Purpose of the Study:

  • * To compare the performance of different data transformations for automated flow cytometry gating in a high-throughput setting.
  • * To optimize transformation parameters using maximum likelihood criteria.
  • * To evaluate the influence of parameter optimization on data visualization and gating accuracy.

Main Methods:

  • * Examined generalized hyperbolic arcsine, biexponential, linlog, and generalized Box-Cox transformations within the BioConductor flowCore framework.
  • * Developed maximum likelihood criteria to optimize transformation parameters based on data modeling assumptions.
  • * Compared parameter-optimized transformations against default parameters using real and simulated flow cytometry data.

Main Results:

  • * Parameter-optimized transformations significantly improved data visualization and reduced variability in cell population locations across samples.

Excerpted data:
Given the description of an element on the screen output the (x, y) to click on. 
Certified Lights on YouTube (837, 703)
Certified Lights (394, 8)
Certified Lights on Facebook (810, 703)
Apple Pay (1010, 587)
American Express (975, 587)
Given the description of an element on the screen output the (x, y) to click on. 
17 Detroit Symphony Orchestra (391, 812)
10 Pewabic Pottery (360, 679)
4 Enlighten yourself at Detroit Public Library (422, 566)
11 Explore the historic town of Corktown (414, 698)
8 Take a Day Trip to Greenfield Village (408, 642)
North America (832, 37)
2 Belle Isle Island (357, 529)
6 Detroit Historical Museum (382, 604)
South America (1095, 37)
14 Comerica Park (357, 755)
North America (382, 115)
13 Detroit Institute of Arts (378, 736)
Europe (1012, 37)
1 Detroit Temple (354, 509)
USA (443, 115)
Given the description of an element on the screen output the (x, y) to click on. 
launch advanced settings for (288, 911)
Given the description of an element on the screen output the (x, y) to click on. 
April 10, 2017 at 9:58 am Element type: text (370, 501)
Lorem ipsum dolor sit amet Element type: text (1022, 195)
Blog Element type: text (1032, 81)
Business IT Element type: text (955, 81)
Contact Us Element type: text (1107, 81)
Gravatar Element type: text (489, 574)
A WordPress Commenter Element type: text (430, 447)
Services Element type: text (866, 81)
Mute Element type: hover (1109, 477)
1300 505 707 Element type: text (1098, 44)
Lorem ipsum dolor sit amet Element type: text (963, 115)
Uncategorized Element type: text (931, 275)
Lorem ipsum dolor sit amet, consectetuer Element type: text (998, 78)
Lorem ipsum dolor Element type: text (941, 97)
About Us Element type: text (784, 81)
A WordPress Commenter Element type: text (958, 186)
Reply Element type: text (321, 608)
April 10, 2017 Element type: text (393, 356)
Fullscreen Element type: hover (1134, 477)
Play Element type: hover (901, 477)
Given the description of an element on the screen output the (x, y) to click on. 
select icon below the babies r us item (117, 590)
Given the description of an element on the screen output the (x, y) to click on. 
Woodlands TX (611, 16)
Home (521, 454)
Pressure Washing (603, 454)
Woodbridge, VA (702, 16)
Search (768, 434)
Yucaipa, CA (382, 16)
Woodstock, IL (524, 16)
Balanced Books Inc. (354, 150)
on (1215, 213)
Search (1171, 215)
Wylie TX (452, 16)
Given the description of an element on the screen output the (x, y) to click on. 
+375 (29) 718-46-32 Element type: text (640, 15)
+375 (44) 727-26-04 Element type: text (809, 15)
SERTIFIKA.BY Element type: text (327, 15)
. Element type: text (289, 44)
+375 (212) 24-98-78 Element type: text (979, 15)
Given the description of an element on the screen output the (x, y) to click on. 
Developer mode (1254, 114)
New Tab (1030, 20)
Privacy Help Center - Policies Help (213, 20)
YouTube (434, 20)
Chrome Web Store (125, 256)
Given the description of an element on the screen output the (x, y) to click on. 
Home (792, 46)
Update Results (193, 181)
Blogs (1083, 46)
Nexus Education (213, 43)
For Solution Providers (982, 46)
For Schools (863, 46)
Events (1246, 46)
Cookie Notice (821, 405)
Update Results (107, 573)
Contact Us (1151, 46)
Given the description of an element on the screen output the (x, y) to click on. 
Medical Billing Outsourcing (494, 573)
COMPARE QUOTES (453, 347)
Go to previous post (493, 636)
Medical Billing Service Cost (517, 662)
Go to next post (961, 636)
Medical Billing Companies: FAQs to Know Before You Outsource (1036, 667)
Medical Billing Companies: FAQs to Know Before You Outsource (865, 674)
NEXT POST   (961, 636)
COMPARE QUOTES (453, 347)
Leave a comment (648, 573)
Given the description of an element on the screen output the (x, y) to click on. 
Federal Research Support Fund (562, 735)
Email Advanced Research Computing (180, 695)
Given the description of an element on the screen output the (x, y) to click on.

Complete the following:
A: List every data transformation that the flow cytometry study summary says was examined.
B: Using the flow cytometry study summary, decide whether each statement agrees with it. Answer yes or no and quote the words that decide it.
(i) The transformations were examined within the BioConductor flowCore framework.
(ii) The transformations were compared using simulated data only.
(iii) Parameter-optimized transformations increased variability in cell population locations across samples.
C: Continue the flow cytometry study summary from the point where it stops.

Results for the exercise:
A:
- Generalized hyperbolic arcsine
- Biexponential
- Linlog
- Generalized Box-Cox

B:
(i) Yes: "within the BioConductor flowCore framework"
(ii) No: "using real and simulated flow cytometry data"
(iii) No: "reduced variability in cell population locations across samples"

C:
  • * Optimized transformations decreased misclassification of individual events compared to default-parameter transformations.
  • * Recommended transformations varied by channel: biexponential or generalized Box-Cox for fluorescence, and optimized hyperbolic arcsine for scatter channels.

Conclusions:

  • * Parameter-optimized transformations enhance automated gating performance in high-throughput flow cytometry.
  • * Preferred transformations include biexponential or generalized Box-Cox for fluorescence and optimized hyperbolic arcsine for scatter channels.
  • * The developed algorithm is available in the publicly accessible BioConductor package, flowTrans.